4. Behavior-Level Collaborative Learning: multi-behavior recommendation

1 Latent Factor Modeling with Expert Network for Multi-Behavior Recommendation

Mingshi Yan, Zhiyong Cheng, Yahong Han, and Meng Wang
IEEE TKDE, DOI: 10.1109/TKDE.2025.3591503, (Project Page)
Traditional recommendation methods face data sparsity, while multi-behavior methods leverage diverse user data but often provide imprecise representations. To improve this, we propose MBLFE, a multi-behavior method using a gating expert network. Each expert specializes in a specific latent factor, and the gating network dynamically selects the optimal combination for each user. Self-supervised learning ensures expert independence and factor consistency. By incorporating multi-behavior data, our approach enriches embeddings and improves factor extraction. Experiments on three datasets show that MBLFE outperforms state-of-the-art methods, proving its effectiveness.

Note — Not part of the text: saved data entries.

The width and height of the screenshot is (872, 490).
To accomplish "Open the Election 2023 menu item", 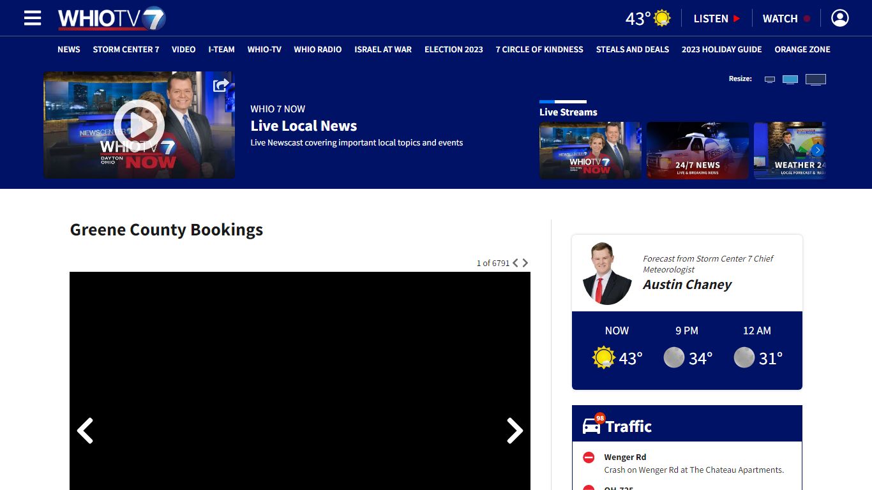I will pos(453,49).
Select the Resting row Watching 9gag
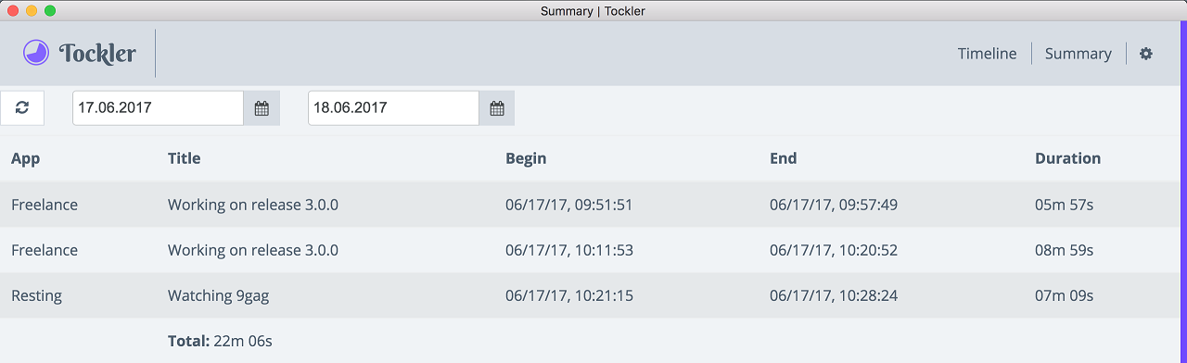1187x363 pixels. point(590,295)
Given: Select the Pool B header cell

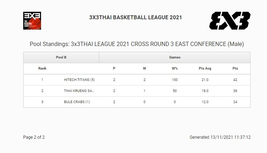Looking at the screenshot, I should pyautogui.click(x=61, y=57).
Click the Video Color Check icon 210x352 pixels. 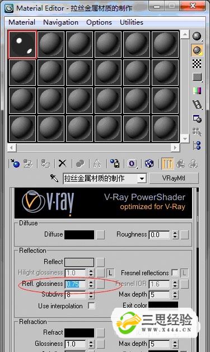(x=197, y=91)
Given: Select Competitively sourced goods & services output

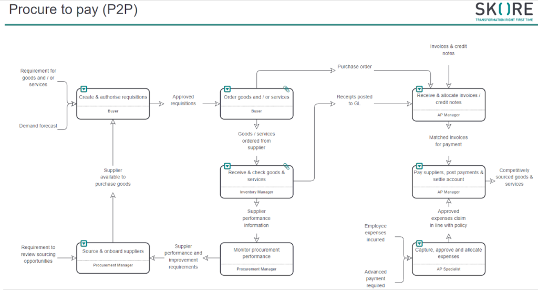Looking at the screenshot, I should click(x=514, y=177).
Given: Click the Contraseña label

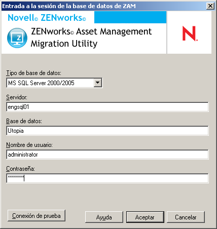Looking at the screenshot, I should click(x=20, y=169).
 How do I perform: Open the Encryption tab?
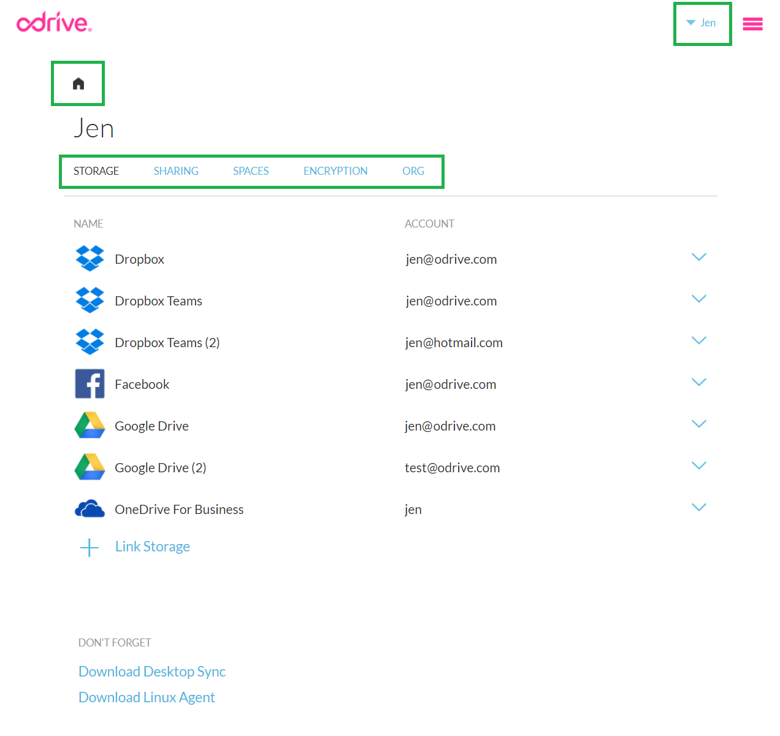[x=335, y=171]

2 User Invariant Preference Learning for Multi-Behavior Recommendation

Mingshi Yan, Zhiyong Cheng,Fan Liu, Yingda Lyu, and Yahong Han
ACM Transactions on Information Systems (TOIS), DOI: https://doi.org/10.1145/3728465, (Project Page)
In multi-behavior recommendation, analyzing diverse behaviors (e.g., click, purchase, rating) helps understand users’ interests. However, existing methods often ignore the balance between commonalities and individualities in user preferences, where auxiliary behaviors may introduce noise. To address this, we propose UIPL (User Invariant Preference Learning), which captures users’ intrinsic interests (invariant preferences) by leveraging invariant risk minimization. We use a variational autoencoder (VAE) with an invariant risk minimization constraint, combining multi-behavior data to enhance robustness. Experiments on four datasets show UIPL outperforms state-of-the-art methods.

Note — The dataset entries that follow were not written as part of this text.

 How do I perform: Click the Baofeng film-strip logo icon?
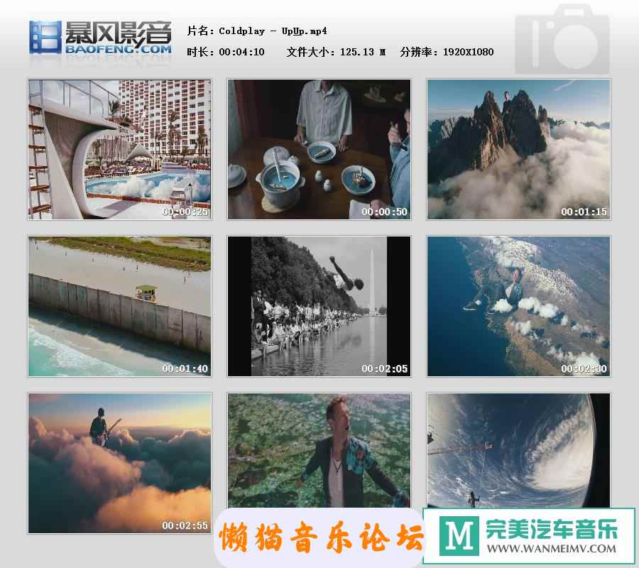tap(45, 37)
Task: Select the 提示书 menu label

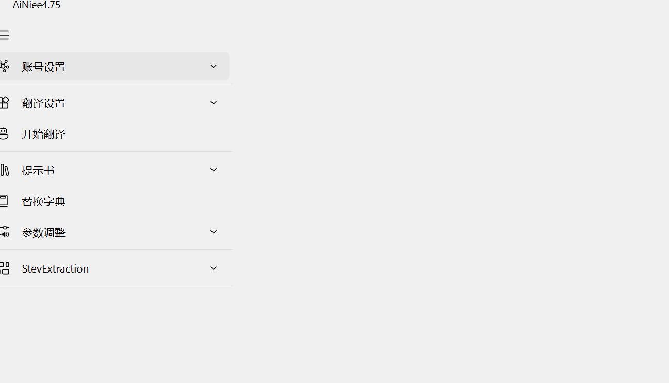Action: [38, 170]
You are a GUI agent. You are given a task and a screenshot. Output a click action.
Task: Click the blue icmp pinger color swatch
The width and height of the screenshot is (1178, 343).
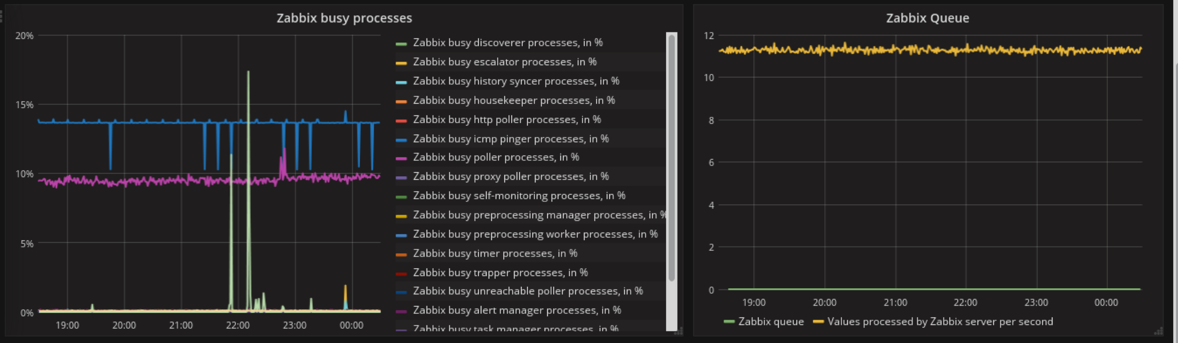401,140
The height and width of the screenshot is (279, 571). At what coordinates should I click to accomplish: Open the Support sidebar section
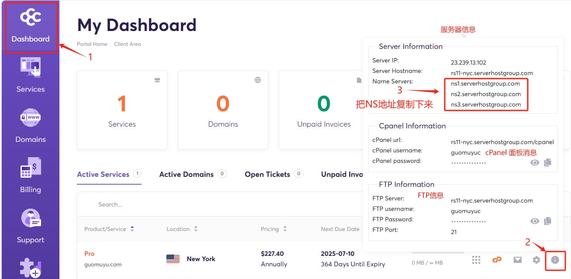tap(30, 226)
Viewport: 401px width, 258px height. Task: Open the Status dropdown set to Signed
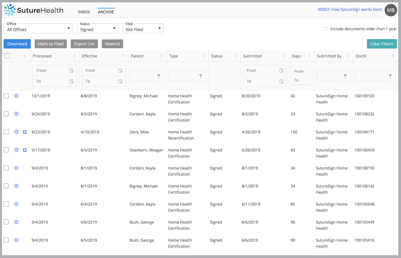[x=98, y=29]
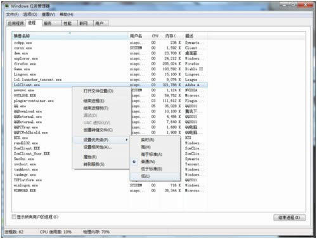This screenshot has height=239, width=317.
Task: Set priority to 实时(R)
Action: tap(148, 139)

3 Behavior-Contextualized Item Preference Modeling for Multi-Behavior Recommendation

Mingshi Yan, Fan Liu, Zhiyong Cheng, Jing Sun, Fuming Sun, Zhiyong Cheng, Yahong Han
SIGIR 2024, (Project Page) (Preprint)
Multi-behavior recommendation methods address data sparsity in traditional single-behavior approaches by leveraging auxiliary behaviors to infer user preferences. However, directly transferring these preferences can introduce noise due to variations in user attention. To tackle this, we propose Behavior-Contextualized Item Preference Modeling (BCIPM), which learns specific item preferences within each behavior and only considers relevant preferences for the target behavior. Auxiliary behaviors are used for training, refining the learning process without affecting target behavior accuracy. Additionally, pre-training initial embeddings enriches item-aware preferences, especially when target behavior data is sparse. Experiments on four datasets show BCIPM outperforms state-of-the-art models, proving its effectiveness.